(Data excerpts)
- Opening Delimiter -

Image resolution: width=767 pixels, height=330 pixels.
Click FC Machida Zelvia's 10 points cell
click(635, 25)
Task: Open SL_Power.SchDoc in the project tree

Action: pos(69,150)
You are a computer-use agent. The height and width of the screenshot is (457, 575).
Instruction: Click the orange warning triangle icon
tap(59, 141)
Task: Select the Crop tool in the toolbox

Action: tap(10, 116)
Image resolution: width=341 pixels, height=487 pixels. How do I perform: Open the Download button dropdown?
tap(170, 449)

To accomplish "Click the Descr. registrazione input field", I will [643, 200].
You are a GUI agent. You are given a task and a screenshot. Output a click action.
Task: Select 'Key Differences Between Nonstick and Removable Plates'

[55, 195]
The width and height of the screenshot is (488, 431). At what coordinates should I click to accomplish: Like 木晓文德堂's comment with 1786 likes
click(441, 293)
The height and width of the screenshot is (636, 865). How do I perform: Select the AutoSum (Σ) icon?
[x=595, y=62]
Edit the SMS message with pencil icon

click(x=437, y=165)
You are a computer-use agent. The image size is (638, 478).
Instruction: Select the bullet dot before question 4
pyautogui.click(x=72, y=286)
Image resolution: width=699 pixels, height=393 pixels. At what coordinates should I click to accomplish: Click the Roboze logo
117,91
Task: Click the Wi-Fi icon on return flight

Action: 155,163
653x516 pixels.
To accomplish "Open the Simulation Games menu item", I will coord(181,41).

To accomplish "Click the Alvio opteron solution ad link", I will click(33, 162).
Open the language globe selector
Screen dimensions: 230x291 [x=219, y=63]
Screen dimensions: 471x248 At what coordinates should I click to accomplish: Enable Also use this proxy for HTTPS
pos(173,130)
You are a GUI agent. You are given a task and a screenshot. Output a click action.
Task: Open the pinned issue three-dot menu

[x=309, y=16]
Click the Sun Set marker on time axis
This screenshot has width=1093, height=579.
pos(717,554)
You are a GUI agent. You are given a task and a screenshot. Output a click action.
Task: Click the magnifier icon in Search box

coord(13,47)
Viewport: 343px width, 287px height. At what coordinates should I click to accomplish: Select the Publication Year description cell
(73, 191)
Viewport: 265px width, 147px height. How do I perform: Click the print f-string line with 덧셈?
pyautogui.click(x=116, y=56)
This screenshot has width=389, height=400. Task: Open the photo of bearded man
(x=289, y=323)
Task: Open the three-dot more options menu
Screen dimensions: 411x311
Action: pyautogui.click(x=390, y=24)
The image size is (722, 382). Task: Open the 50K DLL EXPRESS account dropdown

- Closing Delimiter -

> **Your instructions**
When a line of the data holds the string "computer", pick it out and copy it.

> **Answer space**
You are a computer-use agent. The height and width of the screenshot is (457, 575).
You are a computer-use agent. The image size is (638, 478).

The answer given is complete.